§ WORK TO BE COMPLETED: For the records below, give the count of lines holding the word "breadcrumb" and nothing more.

[[ INPUT MATERIAL, beginning ]]

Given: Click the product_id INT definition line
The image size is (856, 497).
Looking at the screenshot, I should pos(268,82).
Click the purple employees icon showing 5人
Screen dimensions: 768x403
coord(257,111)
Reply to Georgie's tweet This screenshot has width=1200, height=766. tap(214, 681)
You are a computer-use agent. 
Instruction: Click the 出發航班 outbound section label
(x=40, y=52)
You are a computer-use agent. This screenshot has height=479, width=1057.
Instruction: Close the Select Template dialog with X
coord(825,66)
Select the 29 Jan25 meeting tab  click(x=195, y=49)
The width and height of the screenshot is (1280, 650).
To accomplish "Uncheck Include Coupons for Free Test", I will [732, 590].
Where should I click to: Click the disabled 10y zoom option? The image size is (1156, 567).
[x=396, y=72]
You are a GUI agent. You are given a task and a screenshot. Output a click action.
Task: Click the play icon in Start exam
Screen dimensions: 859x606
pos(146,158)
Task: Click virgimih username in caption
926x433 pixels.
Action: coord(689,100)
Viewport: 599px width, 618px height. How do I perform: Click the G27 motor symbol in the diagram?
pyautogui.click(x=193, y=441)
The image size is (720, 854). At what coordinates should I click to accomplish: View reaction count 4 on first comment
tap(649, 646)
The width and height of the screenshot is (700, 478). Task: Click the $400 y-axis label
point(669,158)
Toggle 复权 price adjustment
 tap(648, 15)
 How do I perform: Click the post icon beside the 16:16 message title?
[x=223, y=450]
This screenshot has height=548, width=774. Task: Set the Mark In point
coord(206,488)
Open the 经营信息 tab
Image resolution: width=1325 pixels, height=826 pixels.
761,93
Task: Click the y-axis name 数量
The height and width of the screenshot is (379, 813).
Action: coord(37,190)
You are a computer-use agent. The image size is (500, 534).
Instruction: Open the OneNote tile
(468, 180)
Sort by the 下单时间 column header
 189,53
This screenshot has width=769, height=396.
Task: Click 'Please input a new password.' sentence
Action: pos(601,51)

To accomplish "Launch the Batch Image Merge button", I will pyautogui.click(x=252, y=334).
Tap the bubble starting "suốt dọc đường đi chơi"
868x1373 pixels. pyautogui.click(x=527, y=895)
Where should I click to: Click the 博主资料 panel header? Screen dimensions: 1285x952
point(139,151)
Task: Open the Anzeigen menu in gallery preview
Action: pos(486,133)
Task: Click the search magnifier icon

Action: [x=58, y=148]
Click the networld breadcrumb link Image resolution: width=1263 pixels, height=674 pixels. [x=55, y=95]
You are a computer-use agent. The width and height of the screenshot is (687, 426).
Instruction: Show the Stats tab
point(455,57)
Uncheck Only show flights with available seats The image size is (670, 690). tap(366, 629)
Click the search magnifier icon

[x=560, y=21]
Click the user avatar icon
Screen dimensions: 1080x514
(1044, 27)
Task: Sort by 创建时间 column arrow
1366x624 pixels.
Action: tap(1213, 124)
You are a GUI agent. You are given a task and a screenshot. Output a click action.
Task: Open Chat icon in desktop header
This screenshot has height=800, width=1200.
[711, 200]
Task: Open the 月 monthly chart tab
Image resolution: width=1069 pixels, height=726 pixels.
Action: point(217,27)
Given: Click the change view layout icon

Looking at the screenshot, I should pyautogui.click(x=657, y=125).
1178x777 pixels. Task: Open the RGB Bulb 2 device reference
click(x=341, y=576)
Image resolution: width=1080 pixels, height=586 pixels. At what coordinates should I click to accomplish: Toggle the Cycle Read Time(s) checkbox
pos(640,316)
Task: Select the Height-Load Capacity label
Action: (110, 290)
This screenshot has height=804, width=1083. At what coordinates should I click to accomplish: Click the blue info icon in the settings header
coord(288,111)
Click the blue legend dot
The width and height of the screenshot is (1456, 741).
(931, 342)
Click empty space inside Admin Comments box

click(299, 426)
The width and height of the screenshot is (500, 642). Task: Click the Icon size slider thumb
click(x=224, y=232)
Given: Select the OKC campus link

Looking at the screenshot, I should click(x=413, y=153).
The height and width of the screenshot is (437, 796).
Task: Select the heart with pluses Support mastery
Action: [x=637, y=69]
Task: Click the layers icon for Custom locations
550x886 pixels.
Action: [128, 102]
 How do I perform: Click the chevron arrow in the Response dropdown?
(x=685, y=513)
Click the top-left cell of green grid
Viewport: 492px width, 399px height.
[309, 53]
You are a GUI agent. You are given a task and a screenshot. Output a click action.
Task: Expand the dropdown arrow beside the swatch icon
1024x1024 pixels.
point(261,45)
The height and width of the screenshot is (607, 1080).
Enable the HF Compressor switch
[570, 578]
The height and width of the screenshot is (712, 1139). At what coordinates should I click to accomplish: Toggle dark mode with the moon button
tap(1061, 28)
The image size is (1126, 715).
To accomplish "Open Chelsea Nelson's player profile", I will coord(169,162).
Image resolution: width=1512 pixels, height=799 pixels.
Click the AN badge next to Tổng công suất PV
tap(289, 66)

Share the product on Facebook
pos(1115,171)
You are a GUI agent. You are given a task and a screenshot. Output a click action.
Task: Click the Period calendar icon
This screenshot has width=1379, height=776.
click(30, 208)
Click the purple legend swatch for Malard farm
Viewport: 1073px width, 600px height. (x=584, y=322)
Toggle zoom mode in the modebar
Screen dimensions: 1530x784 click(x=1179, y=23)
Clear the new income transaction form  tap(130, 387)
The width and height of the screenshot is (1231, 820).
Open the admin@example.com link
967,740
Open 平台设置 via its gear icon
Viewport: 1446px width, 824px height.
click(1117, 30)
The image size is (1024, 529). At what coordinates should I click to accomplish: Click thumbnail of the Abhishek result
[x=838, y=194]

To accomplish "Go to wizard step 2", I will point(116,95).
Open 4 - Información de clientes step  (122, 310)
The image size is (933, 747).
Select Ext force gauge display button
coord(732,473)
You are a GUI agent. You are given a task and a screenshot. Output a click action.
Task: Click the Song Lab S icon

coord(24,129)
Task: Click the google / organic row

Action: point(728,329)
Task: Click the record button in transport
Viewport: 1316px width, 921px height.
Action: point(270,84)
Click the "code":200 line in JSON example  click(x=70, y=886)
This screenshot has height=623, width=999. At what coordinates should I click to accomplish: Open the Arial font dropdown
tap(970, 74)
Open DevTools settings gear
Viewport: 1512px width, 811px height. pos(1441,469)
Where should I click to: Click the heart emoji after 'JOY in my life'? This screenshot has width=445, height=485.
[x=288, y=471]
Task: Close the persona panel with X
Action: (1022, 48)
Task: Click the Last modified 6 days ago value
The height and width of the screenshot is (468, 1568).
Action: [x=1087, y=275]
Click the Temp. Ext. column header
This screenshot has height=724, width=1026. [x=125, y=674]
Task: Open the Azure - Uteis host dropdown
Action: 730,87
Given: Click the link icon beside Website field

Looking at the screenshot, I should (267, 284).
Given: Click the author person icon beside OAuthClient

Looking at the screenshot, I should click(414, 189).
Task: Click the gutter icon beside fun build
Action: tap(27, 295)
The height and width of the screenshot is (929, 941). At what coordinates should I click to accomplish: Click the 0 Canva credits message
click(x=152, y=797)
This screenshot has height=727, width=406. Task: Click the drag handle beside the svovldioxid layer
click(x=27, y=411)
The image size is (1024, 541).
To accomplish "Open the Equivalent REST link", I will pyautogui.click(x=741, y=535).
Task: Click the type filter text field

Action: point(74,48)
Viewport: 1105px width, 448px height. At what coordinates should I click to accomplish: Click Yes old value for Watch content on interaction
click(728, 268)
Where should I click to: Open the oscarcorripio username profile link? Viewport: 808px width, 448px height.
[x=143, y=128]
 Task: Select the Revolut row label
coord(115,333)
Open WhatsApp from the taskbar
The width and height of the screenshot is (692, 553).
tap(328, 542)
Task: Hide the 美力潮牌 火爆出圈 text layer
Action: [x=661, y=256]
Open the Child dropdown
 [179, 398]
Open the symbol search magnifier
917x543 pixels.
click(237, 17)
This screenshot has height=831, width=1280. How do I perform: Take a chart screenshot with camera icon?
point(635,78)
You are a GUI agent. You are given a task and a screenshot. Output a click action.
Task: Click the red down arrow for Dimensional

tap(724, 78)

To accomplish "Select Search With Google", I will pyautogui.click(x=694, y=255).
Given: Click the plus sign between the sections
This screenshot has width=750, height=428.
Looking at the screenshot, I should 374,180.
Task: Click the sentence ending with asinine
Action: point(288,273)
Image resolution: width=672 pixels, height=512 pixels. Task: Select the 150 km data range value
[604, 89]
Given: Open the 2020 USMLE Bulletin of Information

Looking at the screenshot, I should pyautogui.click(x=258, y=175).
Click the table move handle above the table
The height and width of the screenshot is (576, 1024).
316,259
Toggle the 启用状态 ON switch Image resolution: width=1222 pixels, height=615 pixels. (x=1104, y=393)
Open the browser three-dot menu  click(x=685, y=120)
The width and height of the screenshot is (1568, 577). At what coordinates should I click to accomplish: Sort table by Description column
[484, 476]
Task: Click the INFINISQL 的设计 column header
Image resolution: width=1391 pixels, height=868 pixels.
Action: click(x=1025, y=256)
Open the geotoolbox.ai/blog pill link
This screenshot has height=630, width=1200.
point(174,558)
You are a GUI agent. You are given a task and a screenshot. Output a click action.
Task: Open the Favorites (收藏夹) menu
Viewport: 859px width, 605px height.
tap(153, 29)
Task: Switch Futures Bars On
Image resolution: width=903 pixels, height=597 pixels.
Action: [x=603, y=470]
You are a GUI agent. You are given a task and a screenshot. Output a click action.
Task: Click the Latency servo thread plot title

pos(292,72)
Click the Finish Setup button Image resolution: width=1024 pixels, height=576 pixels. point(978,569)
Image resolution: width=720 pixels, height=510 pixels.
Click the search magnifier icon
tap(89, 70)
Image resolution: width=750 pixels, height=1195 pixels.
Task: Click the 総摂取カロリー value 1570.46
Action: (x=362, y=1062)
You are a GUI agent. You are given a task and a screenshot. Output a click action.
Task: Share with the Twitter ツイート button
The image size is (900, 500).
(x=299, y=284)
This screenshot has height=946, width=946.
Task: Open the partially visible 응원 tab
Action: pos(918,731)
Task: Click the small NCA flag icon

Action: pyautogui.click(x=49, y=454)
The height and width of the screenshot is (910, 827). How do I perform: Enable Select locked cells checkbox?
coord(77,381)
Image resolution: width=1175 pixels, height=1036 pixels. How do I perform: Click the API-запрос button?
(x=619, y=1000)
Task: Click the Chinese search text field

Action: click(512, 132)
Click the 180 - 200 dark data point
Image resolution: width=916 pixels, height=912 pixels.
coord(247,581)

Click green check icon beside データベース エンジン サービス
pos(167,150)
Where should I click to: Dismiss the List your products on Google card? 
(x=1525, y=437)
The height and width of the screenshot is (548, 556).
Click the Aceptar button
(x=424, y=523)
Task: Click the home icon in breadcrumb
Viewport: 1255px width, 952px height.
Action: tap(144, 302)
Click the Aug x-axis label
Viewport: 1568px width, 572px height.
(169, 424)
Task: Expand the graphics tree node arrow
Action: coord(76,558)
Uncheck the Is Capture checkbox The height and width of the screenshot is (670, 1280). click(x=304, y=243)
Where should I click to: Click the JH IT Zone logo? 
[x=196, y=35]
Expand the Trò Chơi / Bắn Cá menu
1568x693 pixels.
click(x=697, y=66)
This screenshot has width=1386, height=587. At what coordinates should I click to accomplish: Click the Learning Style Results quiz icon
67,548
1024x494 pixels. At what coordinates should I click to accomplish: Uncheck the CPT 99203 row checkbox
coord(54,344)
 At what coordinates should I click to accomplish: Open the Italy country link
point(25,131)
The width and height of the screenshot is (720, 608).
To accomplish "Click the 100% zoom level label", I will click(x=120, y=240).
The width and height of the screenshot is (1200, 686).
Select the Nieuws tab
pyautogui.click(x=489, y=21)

[[ INPUT MATERIAL, end ]]

§ ANSWER SECTION: 2